▶ **Document passage**:
####################
Literature DB >> 29730207

SPORTS1.0: A Tool for Annotating and Profiling Non-coding RNAs Optimized for rRNA- and tRNA-derived Small RNAs.

Junchao Shi¹, Eun-A Ko², Kenton M Sanders², Qi Chen³, Tong Zhou⁴.

Abstract

High-throughput RNA-seq has revolutionized the process of small RNA (sRNA) discovery, leading to a rapid expansion of sRNA categories. In addition to the previously well-characterized sRNAs such as microRNAs (miRNAs), piwi-interacting RNAs (piRNAs), and small nucleolar RNA (snoRNAs), recent emerging studies have spotlighted on tRNA-derived sRNAs (tsRNAs) and rRNA-derived sRNAs (rsRNAs) as new categories of sRNAs that bear versatile functions. Since existing software and pipelines for sRNA annotation are mostly focused on analyzing miRNAs or piRNAs, here we developed the sRNA annotation pipelineoptimized for rRNA- and tRNA-derived sRNAs (SPORTS1.0). SPORTS1.0 is optimized for analyzing tsRNAs and rsRNAs from sRNA-seq data, in addition to its capacity to annotate canonical sRNAs such as miRNAs and piRNAs. Moreover, SPORTS1.0 can predict potential RNA modification sites based on nucleotide mismatches within sRNAs. SPORTS1.0 is precompiled to annotate sRNAs for a wide range of 68 species across bacteria, yeast, plant, and animal kingdoms, while additional species for analyses could be readily expanded upon end users' input. For demonstration, by analyzing sRNA datasets using SPORTS1.0, we reveal that distinct signatures are present in tsRNAs and rsRNAs from different mouse cell types. We also find that compared to other sRNA species, tsRNAs bear the highest mismatch rate, which is consistent with their highly modified nature. SPORTS1.0 is an open-source software and can be publically accessed at https://github.com/junchaoshi/sports1.0.
####################
▶ **Available data**:

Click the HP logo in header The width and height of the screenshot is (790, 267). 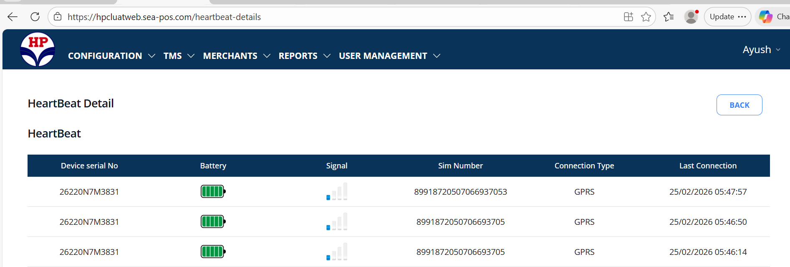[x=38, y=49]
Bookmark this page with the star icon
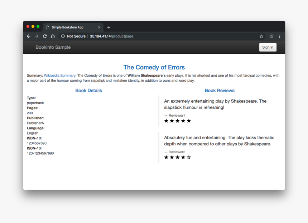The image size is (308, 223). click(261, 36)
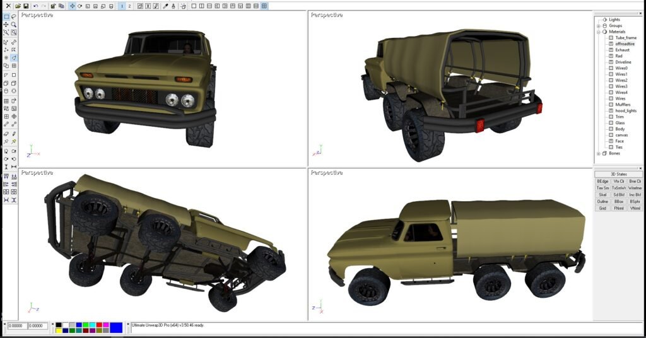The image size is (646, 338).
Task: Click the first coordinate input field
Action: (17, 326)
####################
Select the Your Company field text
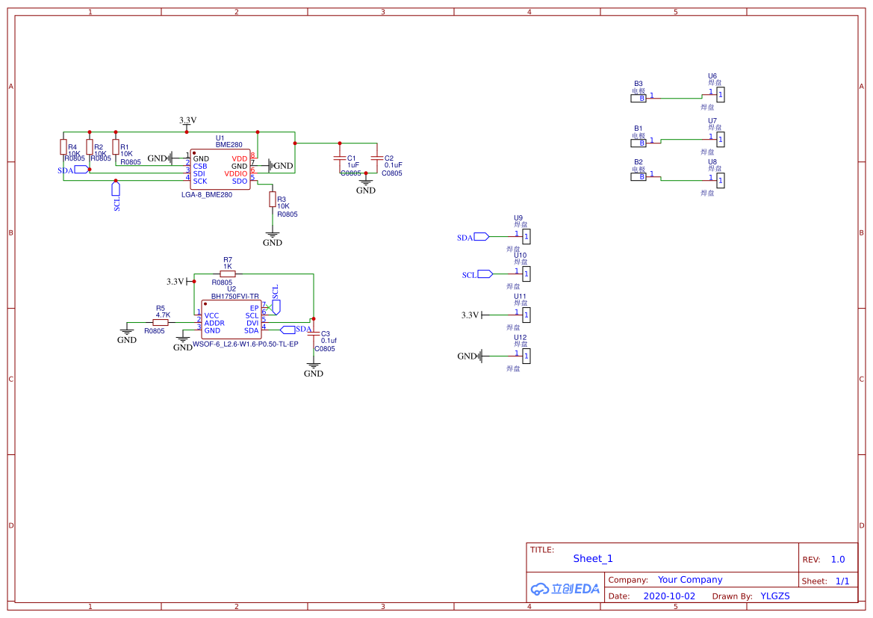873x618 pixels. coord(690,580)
####################
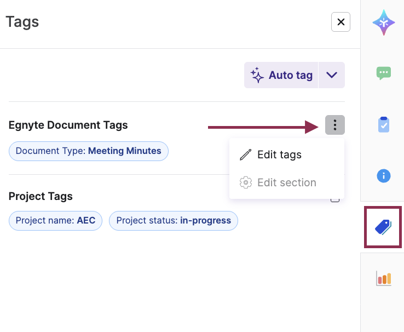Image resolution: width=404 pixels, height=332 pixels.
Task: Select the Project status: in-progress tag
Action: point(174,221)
####################
▶ **Assignment 1**: Condense the paragraph of the SPORTS1.0 abstract that begins "High-throughput RNA-seq has revolutionized" into a short bulleted list that keeps its main facts.
▶ **Assignment 2**: Copy the part of the SPORTS1.0 abstract from "SPORTS1.0: A Tool" to "Chen³, Tong Zhou⁴.".

▶ **Response box 1**:
- High-throughput RNA-seq has sped up small RNA (sRNA) discovery and expanded sRNA categories.
- Besides miRNAs, piRNAs and snoRNAs, recent studies highlight tRNA-derived sRNAs (tsRNAs) and rRNA-derived sRNAs (rsRNAs) as new categories with versatile functions.
- Existing annotation tools mostly focus on miRNAs or piRNAs, so the authors built SPORTS1.0, a pipeline optimized for tsRNAs and rsRNAs that also annotates canonical sRNAs.
- SPORTS1.0 can predict potential RNA modification sites from nucleotide mismatches within sRNAs.
- It is precompiled for 68 species across bacteria, yeast, plant and animal kingdoms, and users can add more species.
- Demonstration analyses showed distinct tsRNA and rsRNA signatures in different mouse cell types, and tsRNAs had the highest mismatch rate, consistent with their highly modified nature.
- SPORTS1.0 is open-source and available at https://github.com/junchaoshi/sports1.0.

▶ **Response box 2**:
SPORTS1.0: A Tool for Annotating and Profiling Non-coding RNAs Optimized for rRNA- and tRNA-derived Small RNAs.

Junchao Shi¹, Eun-A Ko², Kenton M Sanders², Qi Chen³, Tong Zhou⁴.